Cristo dejó claro que Él es la luz del mundo, la luz que alumbra a todos los hombres. Así lo vemos en Juan 12:46 y Juan 1:4-5. Esta luz no es como la del sol que ilumina lo visible, sino una luz más profunda: la que permite al ser humano comprender su realidad, discernir el bien y el mal, y reconocer la verdad de Dios en su interior.

Sin embargo, surge una pregunta importante: ¿todos los hombres viven realmente alumbrados por esa luz? La Escritura muestra que, aunque la luz ha venido al mundo, el hombre, al pecar, se desvía. Su conciencia, que fue diseñada para responder a la verdad, se ve afectada y da lugar a la concupiscencia, Santiago 1:14-15. Así, el hombre comienza a errar el blanco, alejándose de Dios y viviendo en una condición de pecado.

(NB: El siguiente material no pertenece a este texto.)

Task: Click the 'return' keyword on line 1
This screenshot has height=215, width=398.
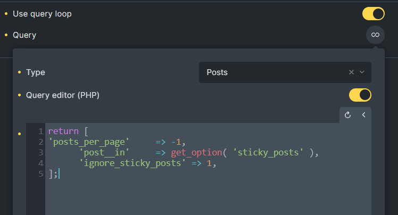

El pecado no es solo una acción, sino una condicion interna que inclina al hombre lejos de la verdad. Como dice la Palabra, el pecado es infracción de la ley, y quien practica el pecado se aleja del propósito de Dios. Pero en medio de esta realidad, no todo está perdido, porque hay esperanza firme y viva.

Cristo vino precisamente para deshacer las obras del diablo, es decir, el pecado. Él no solo expone la oscuridad, sino que la vence. En Él hay restauración, perdón y una nueva oportunidad para caminar en la luz. Su obra permite que el hombre vuelva a ver con claridad y a reconciliarse con Dios.

Ya como creyentes, la Biblia nos enseña que no basta con haber recibido la luz, sino que debemos alimentarnos continuamente de ella. Se nos invita a desear la leche espiritual pura como niños recién nacidos, con un anhelo genuino por crecer. Ese crecimiento ocurre cuando buscamos la Palabra con hambre y disposición, 1 Pedro 2:1-2.

Jesús mismo enseñó que al permanecer en su palabra conocemos la verdad, y esa verdad nos hace libres. No se trata de un conocimiento superficial, sino de una permanencia constante que transforma la mente y el corazón. La libertad verdadera nace de vivir en esa verdad revelada, Juan 8:31-32.

Por eso, la Palabra de Dios fue tan valiosa para hombres como Josué y David. Ellos entendieron que no podían caminar por sí solos. Como dice el salmo, la Palabra es lámpara a los pies y lumbrera al camino. En medio de un mundo lleno de confusión, es esa luz la que guía, afirma y conduce al hombre hacia la vida que Dios ha preparado.